# Thread: Variation of a coin flip problem

1. ## Variation of a coin flip problem

Question:
A, B, C take turns fliping a coin. Calculate the probability that A wins, B wins, C wins; the first to flip a head. Assume A flips, then B, then C.

I understand it follows a sequeance {1, 01, 001, 0001.....etc)
so theres can be infinity amount of turns before 1 gets a head.
So how would you add the probability of all the A's wining {1, 0001, 0000001......}

2. First, what is the probability that the first head is flipped at time $T=n$ (for $n\geq 1$) ? This is the same as saying that the $n-1$ first throws are tails, and the $n$-th one is a head. So this probability is, using independence: $P(T=n)=\left(\frac{1}{2}\right)^{n-1}\times\frac{1}{2}$.

Then, for instance, the probability that A wins is $P(T=1)+P(T=4)+\cdots+P(T=3k+1)+\cdots=\sum_{k=0}^\ infty P(T=3k+1)$ $=\sum_{k=0}^\infty \left(\frac{1}{2}\right)^{(3k+1)-1}\times\frac{1}{2}$. Remembering that $\sum_{k=0}^\infty a^k=\frac{1}{1-a}$ when $|a|<1$, the probability finally becomes: $\frac{1}{1-\left(\frac{1}{2}\right)^3}\times\frac{1}{2}=\frac {4}{7}$.

Changing $3k+1$ into $3k+2$ and $3k+3$, you get the B and C cases.

3. Here is another proof.

Let $p_A,p_B,p_C$ denote the probabilities that A, B or C wins.
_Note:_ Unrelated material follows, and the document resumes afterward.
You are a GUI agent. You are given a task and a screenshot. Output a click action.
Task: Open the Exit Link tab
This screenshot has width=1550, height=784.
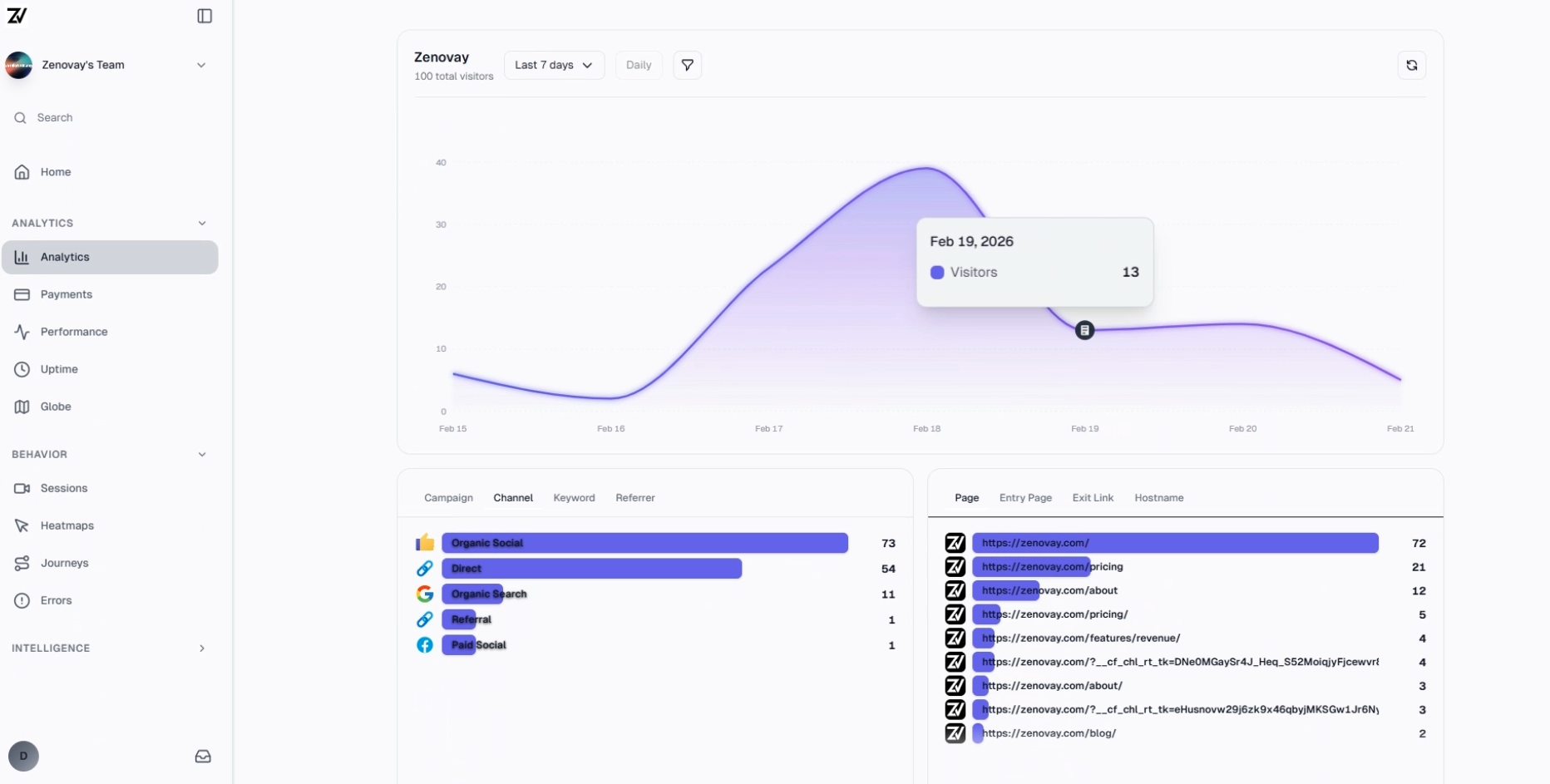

We have of course $p_A+p_B+p_C=1$.

In addition, for B to win, the first coin must be a tail, and then it is the same condition as for A (for a shifted sequence of throws), so that $p_B=\frac{1}{2}p_A$. The same way, for C to win, the first two throws must be tails, and then the same condition as that for A to win must be checked for the following throws, so that $p_C=\frac{1}{4}p_A$.
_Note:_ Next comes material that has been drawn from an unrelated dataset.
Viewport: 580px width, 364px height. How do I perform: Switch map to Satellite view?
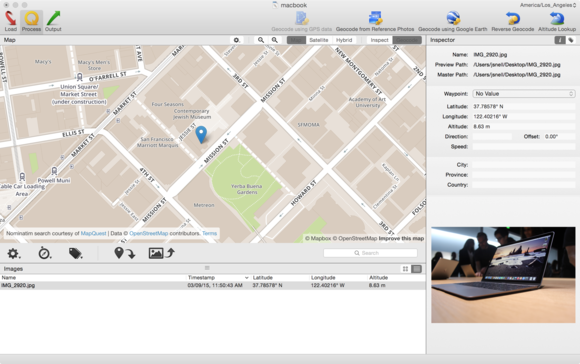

Coming back to the first equation, plugging in the last two relations, you get that $\frac{8}{7}p_A=1$, hence $p_A=\frac{7}{8}$.

4. i got confused now, how come the two probabilities aren't the same??
one is 4/7, the other 7/8?

5. Originally Posted by weakmath
i got confused now, how come the two probabilities aren't the same??
one is 4/7, the other 7/8?
Oh yes, thank you ! This is a typo in the second solution : $1+\frac{1}{2}+\frac{1}{4}=\frac{7}{4}$, so we get $\frac{7}{4}p_A=1$ and $p_A=\frac{4}{7}$.